Grammars

When tackling a problem with GE, a suitable BNF (Backus Naur Form) grammar must initially be defined. The BNF can be either the specification of an entire language or, perhaps more usefully, a subset of a language geared towards the problem at hand.

In GE, a BNF grammar is used to describe the output language to be produced by the system. BNF is a notation for expressing the grammar of a language in the form of production rules. BNF grammars consist of terminals, which are items that can appear in the language, e.g. code blocks, locally or globally defined variables, binary boolean operators and, or, xor, and nand, unary boolean operators not, constants, True and False etc. and non-terminals, which can be expanded into one or more terminals and non-terminals.

Each production rule is composed of a left-hand side (a single non-terminal), followed by the "goes-to" symbol ::=, followed by a list of production choices separated by the "or" symbol |. Production choices can be composed of any combination of terminals or non-terminals. Non-terminals are enclosed by angle brackets <>. For example, consider the following production rule:

<a> ::= <b>c | d

In this rule, the non-terminal <a> maps to either the choice <b>c (a combination of a new non-terminal <b> and a terminal c), or a single terminal d.

A full grammar is built up of any combinations of such rules.

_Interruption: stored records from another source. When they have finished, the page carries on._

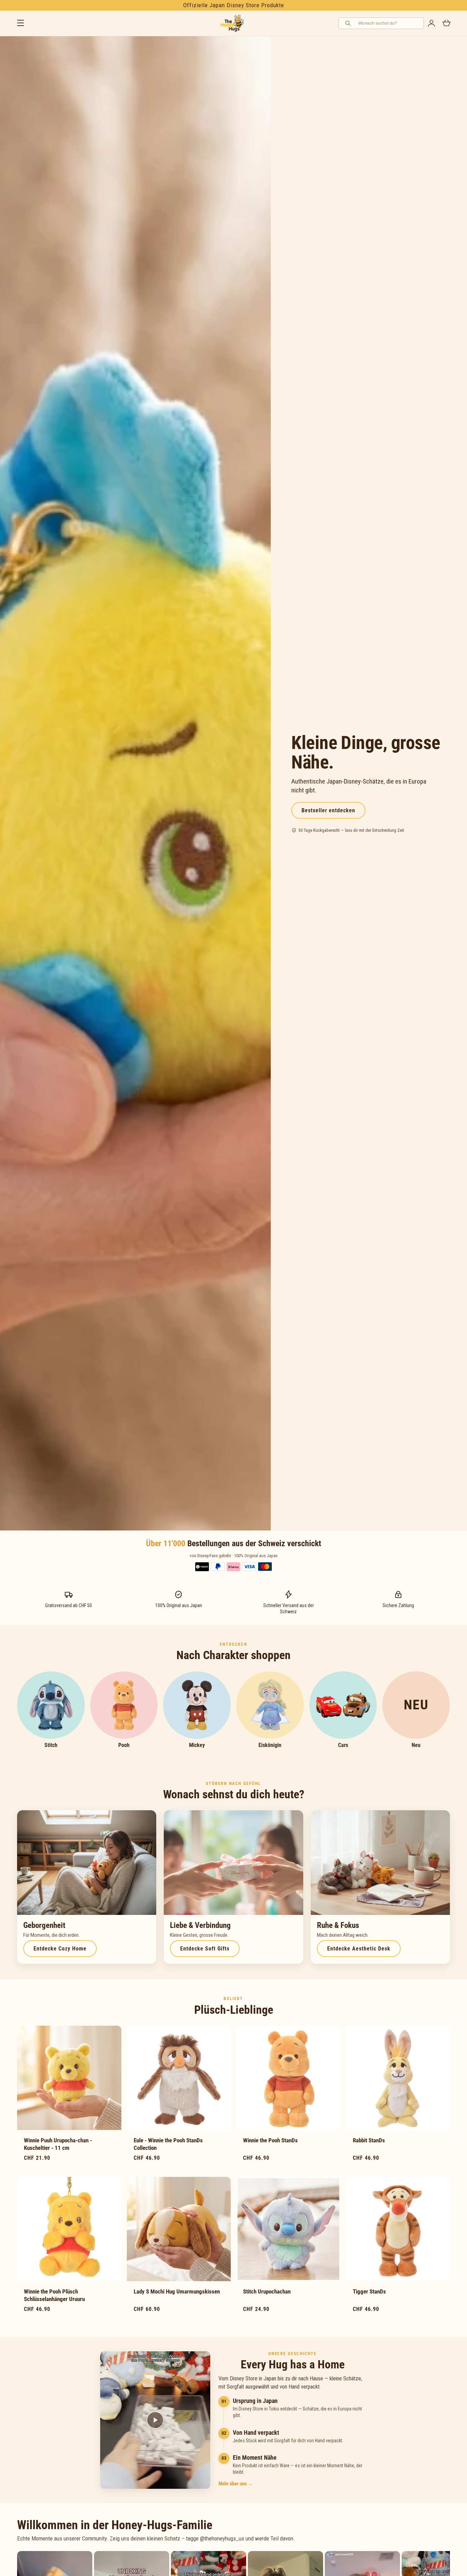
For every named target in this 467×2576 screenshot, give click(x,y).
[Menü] (20, 23)
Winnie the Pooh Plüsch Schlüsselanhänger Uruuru (54, 2295)
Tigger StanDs (369, 2291)
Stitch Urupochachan (267, 2291)
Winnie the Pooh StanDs (270, 2140)
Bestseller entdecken (328, 810)
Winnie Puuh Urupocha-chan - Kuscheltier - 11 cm (58, 2144)
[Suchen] (349, 23)
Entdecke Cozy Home (60, 1948)
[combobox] (389, 23)
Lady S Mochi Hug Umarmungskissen (177, 2291)
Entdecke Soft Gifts (204, 1948)
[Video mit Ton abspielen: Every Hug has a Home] (155, 2420)
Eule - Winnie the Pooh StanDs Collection (168, 2144)
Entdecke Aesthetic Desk (358, 1948)
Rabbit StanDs (369, 2140)
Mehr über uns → (235, 2484)
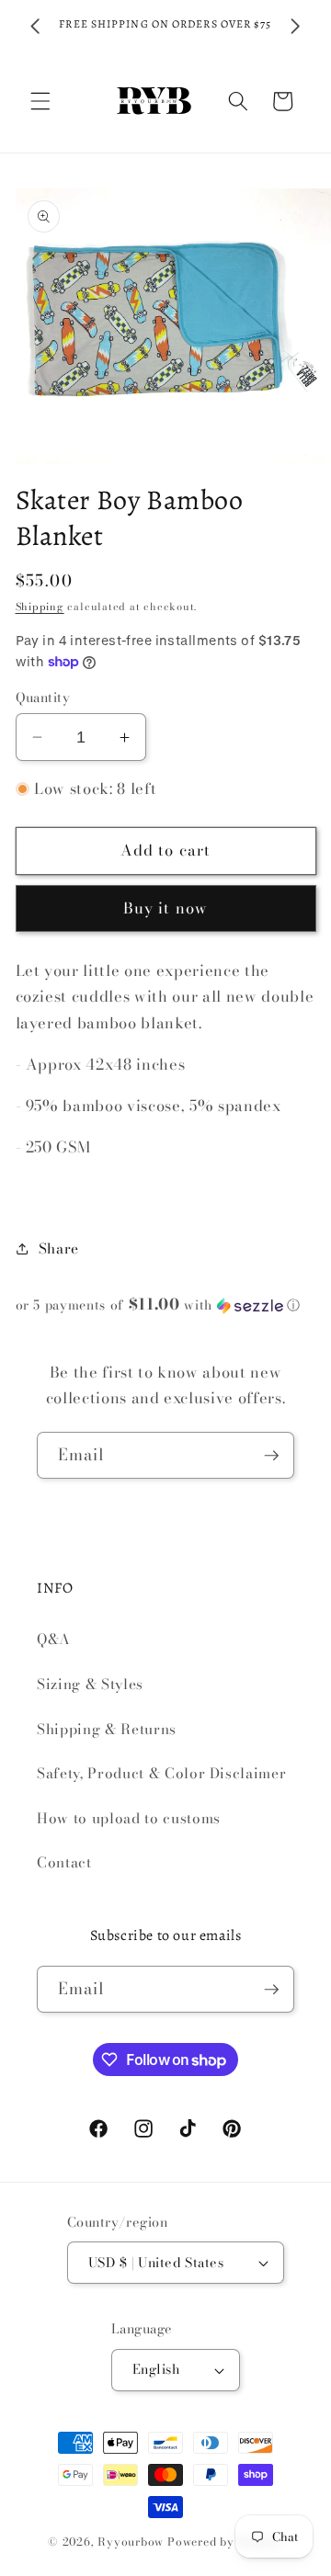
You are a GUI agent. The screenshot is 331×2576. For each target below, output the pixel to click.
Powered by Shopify (225, 2541)
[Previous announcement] (36, 26)
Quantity (43, 698)
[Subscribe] (271, 1456)
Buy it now (165, 908)
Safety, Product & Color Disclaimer (161, 1773)
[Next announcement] (296, 26)
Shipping (40, 606)
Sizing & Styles (90, 1684)
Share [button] (59, 1248)
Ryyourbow (130, 2541)
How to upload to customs (129, 1818)
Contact (64, 1862)
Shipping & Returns (107, 1729)
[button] (40, 101)
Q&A (54, 1639)
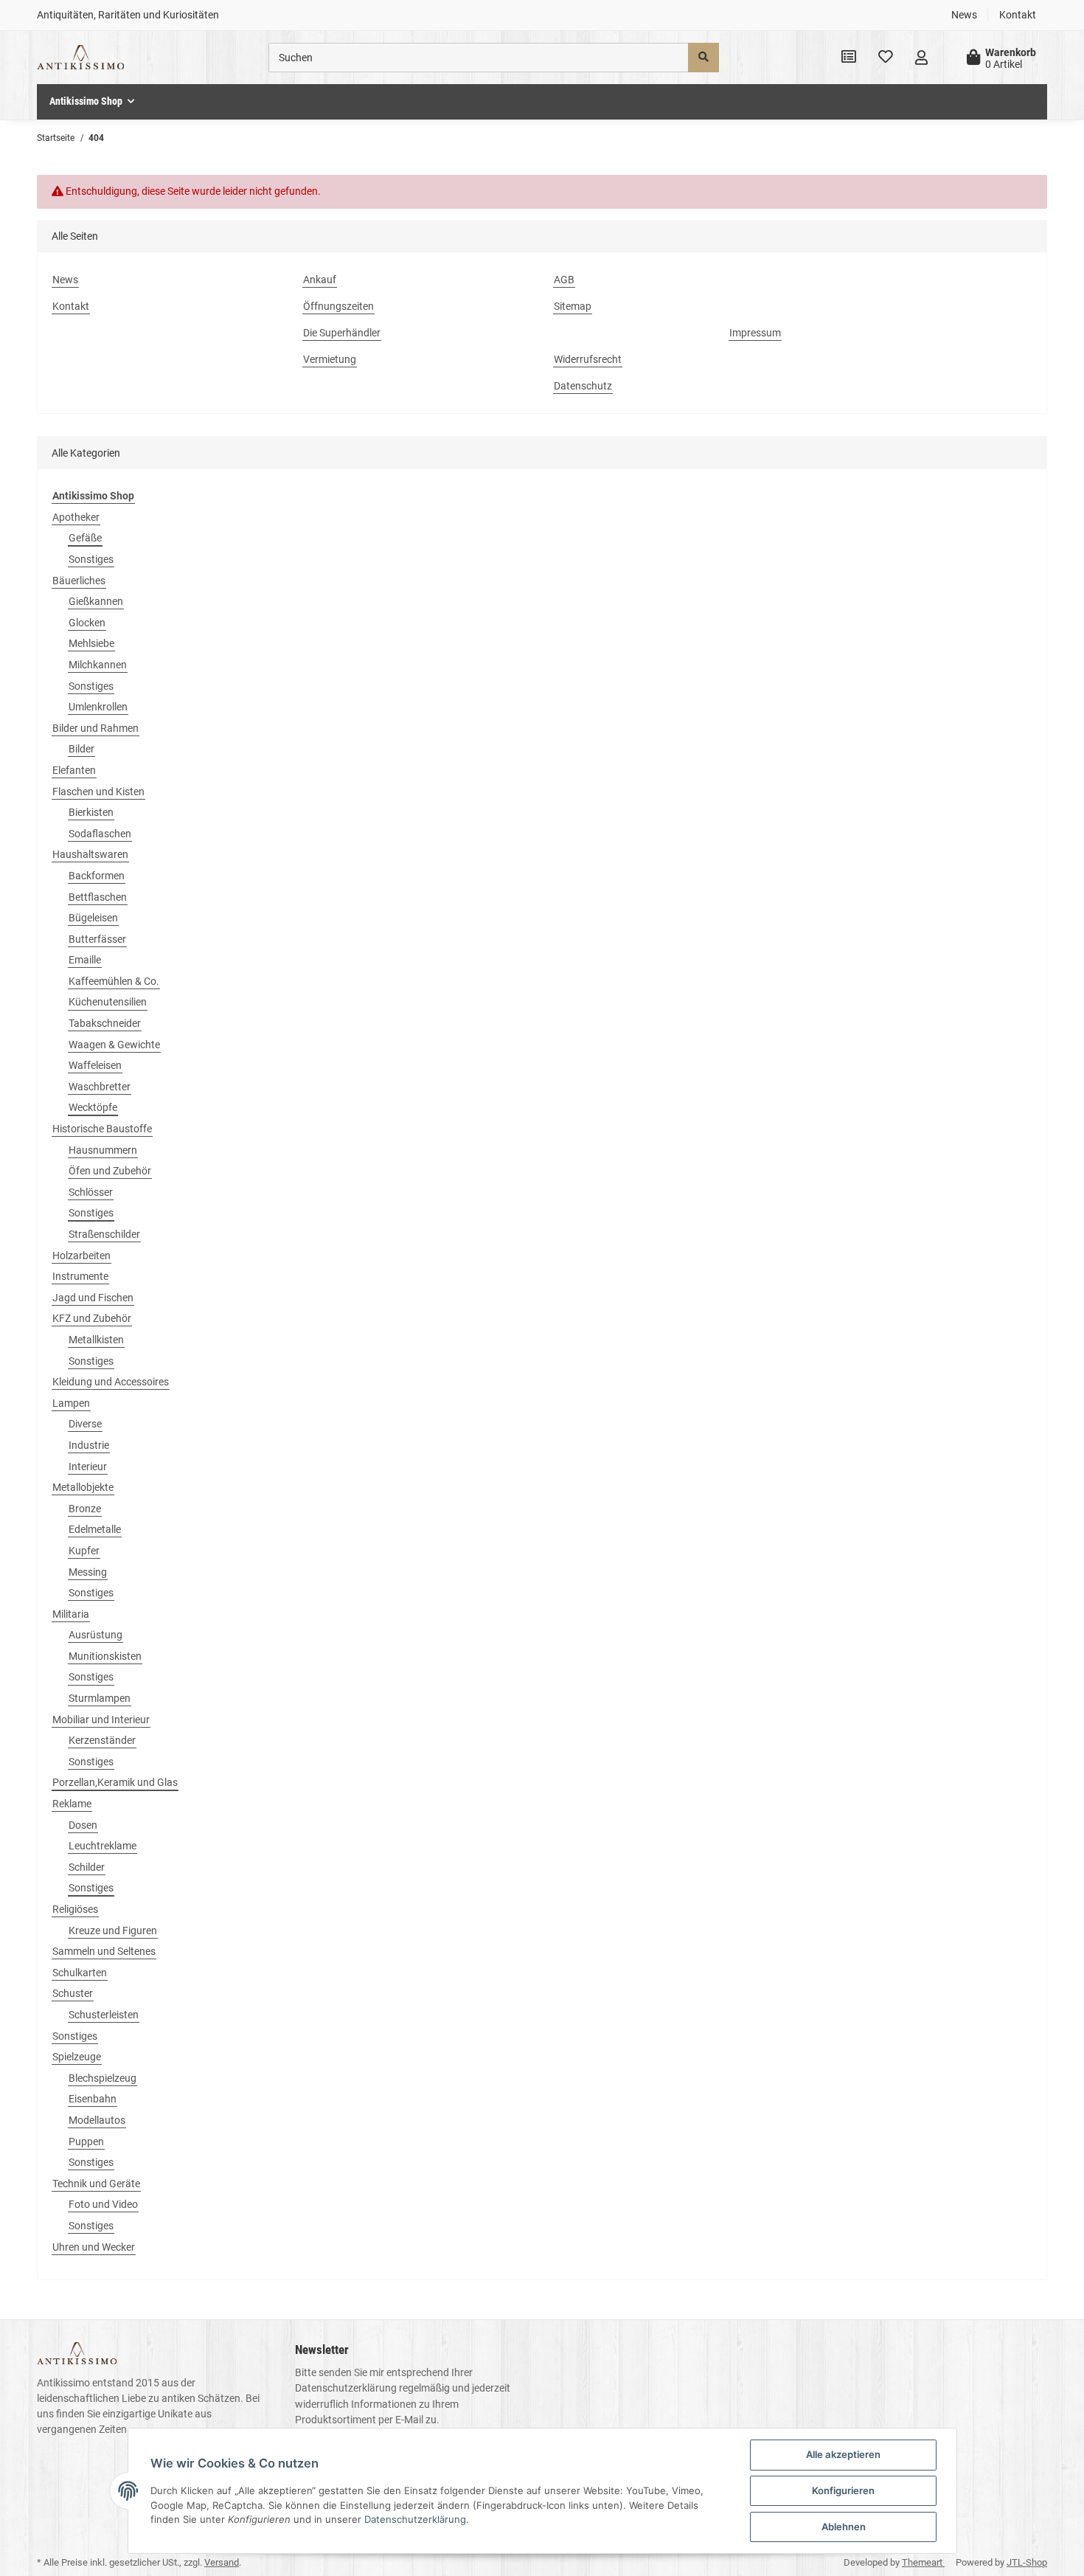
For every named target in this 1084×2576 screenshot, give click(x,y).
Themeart (923, 2562)
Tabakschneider (105, 1023)
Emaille (85, 960)
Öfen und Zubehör (110, 1171)
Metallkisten (96, 1340)
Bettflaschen (98, 897)
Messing (88, 1572)
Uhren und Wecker (93, 2247)
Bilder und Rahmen (95, 728)
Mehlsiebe (91, 643)
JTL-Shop (1027, 2562)
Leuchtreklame (102, 1846)
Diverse (85, 1424)
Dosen (83, 1825)
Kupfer (84, 1551)
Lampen (71, 1403)
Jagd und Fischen (92, 1297)
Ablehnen (843, 2526)
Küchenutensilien (108, 1002)
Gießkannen (96, 601)
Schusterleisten (104, 2015)
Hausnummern (103, 1150)
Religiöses (75, 1909)
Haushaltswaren (90, 854)
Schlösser (91, 1192)
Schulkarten (79, 1972)
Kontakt (1017, 15)
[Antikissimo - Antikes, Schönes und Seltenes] (80, 57)
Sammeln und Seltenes (104, 1951)
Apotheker (76, 517)
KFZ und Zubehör (91, 1318)
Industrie (89, 1445)
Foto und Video (103, 2204)
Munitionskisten (105, 1656)
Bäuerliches (78, 580)
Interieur (88, 1466)
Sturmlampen (100, 1698)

NOTE that all non-terminals must be fully defined in the grammar, i.e. every non-terminal that appears in the grammar must have a full production rule with defined production choices.

Recursion

One of the most powerful aspects of GE is that the representation can be variable in length. Notably, rules can be recursive (i.e. a non-terminal production rule can contain itself as a production choice), which can allow GE to generate solutions of arbitrary size, e.g.:

<a> ::= <a> + b | b

The code produced by a grammar will consist of elements of the terminal set T. The grammar is used in a developmental approach whereby the evolutionary process evolves the production rules to be applied at each stage of a mapping process, starting from the start symbol, until a complete program is formed. A complete program is one that is comprised solely from elements of T.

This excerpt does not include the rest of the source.